Furtherfield, a London collective, is a hub of artistic experimentation that combines art and technology, especially via its gallery and commons in the middle of London’s Finsbury Park. Here in the US, the Boston-based group HowlRound, a self-described “Theatre Commons,” brings together all sorts of noncommercial performers, playwrights and theater people to develop performances that speak community needs.

“Art is one of the most delicate and surprising ways to inquire into the world around us, and with it we can imagine other possible worlds to live in,” writes the Casco Art Institute. “The artists of our time take unconventional pathways to (unlearn) and relate, and create forms and images to let us see and sense, question and think.”

Mindful of the political polarization and cultural disquiet among Europeans, the director of the European Cultural Foundation, Andre Wilkens, recently declared in The Guardian, on the 30th anniversary of the fall of the Berlin Wall, “Europe needs another cultural revolution. But who would lead it?”

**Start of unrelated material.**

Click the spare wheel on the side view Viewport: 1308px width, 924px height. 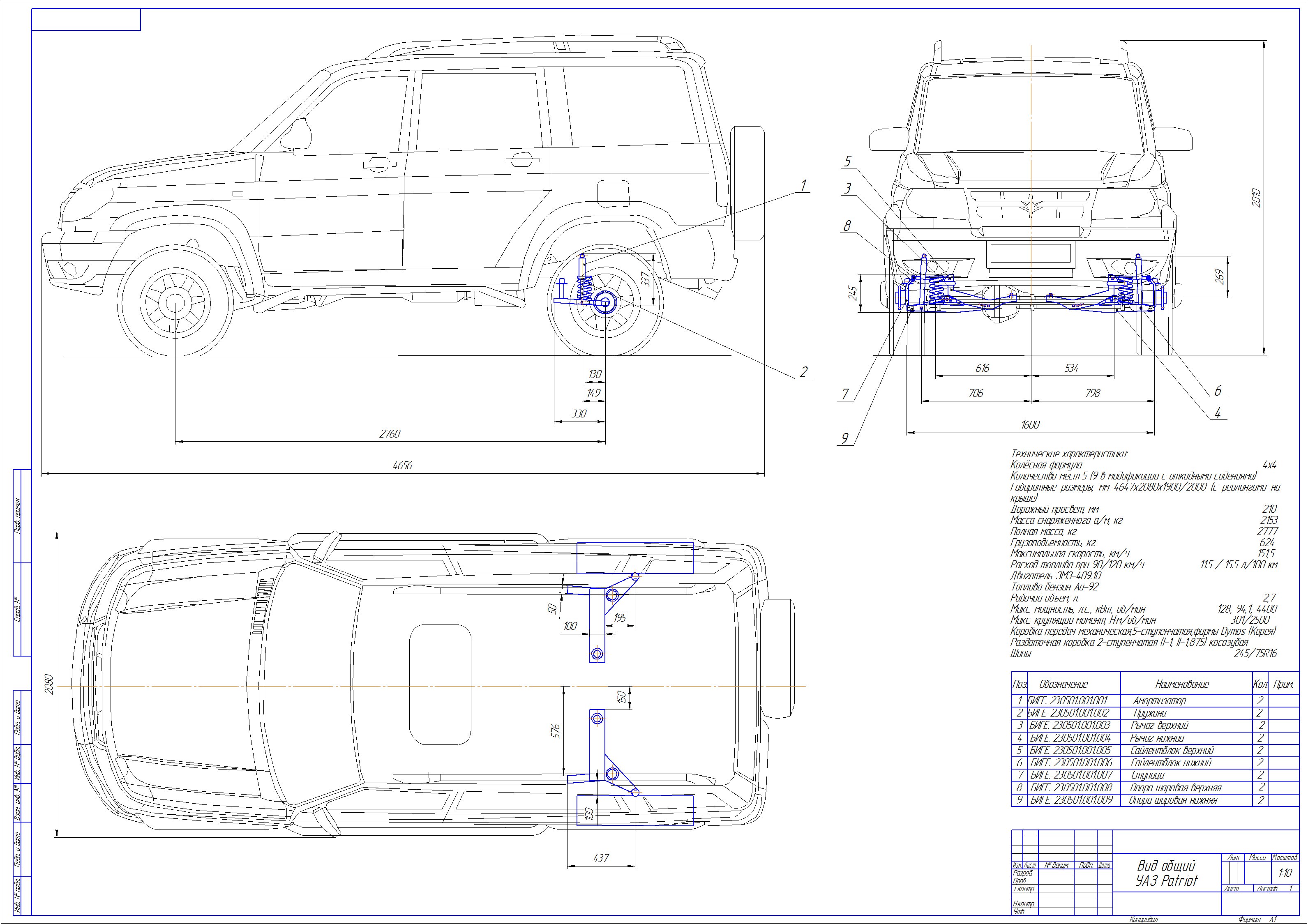click(748, 182)
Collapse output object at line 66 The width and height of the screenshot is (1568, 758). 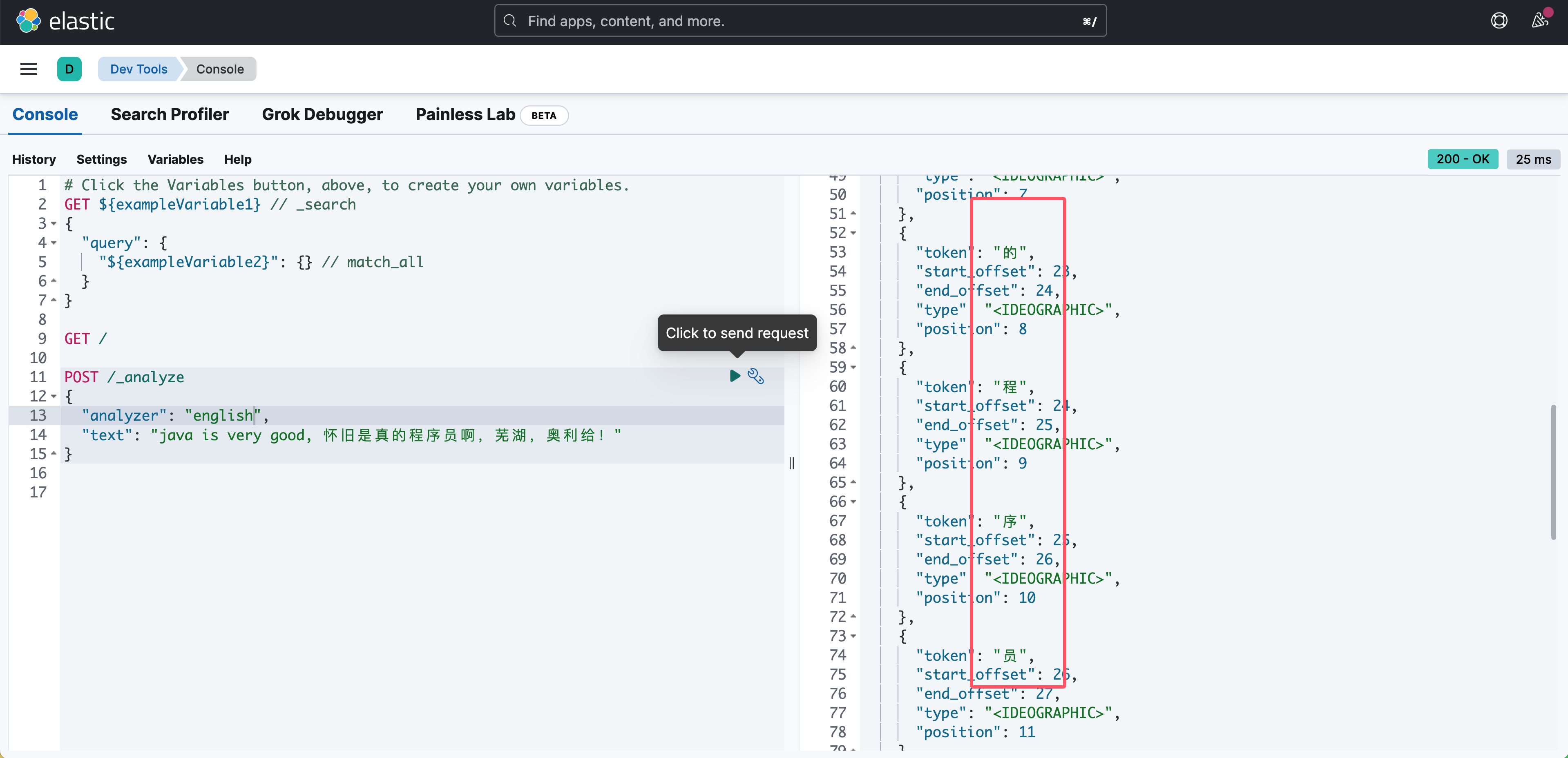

Wilkens recalled how, in 1989, “public spaces, town centres, marketplaces, theatres, stadiums, railway stations, were occupied by the forces of hope. Graffiti and leaflets appeared everywhere. Satire and humour were deployed to powerful effect.” But today, he continued, “our public and civic spaces are shrinking, more restricted, more segregated and more commercial, usually covered in advertising. And when governments turn autocratic, public spaces are especially vulnerable to surveillance abuse and manipulation.

“So what’s happened to artists in the last 30 years? Did they keep up the pressure or sink into complacency? Did we all sink into complacency?

“I believe artists and cultural figures can and must again be the drivers of change. They can imagine a better Europe beyond simplistic talk of growth rates. They can help save Europe from nostalgia for 20th-century nationalism. Because the most pressing challenges of our times, like climate destruction, are global.

“The European public sphere is still weak. But where it exists, art and culture have been its forerunners.”

Artists and cultural workers need to take this call to action seriously — not just in Europe, but everywhere. We have nothing to lose but our archaic perceptions and prejudices, which in the name of “common sense” imprison us in a claustrophobic cell of cynicism and despair. I say, let’s see what the artists-as-commoners can generate! We have everything to gain through shifts of perception, new fields of possibility, and the heightened solidarity that great artistic works can engender.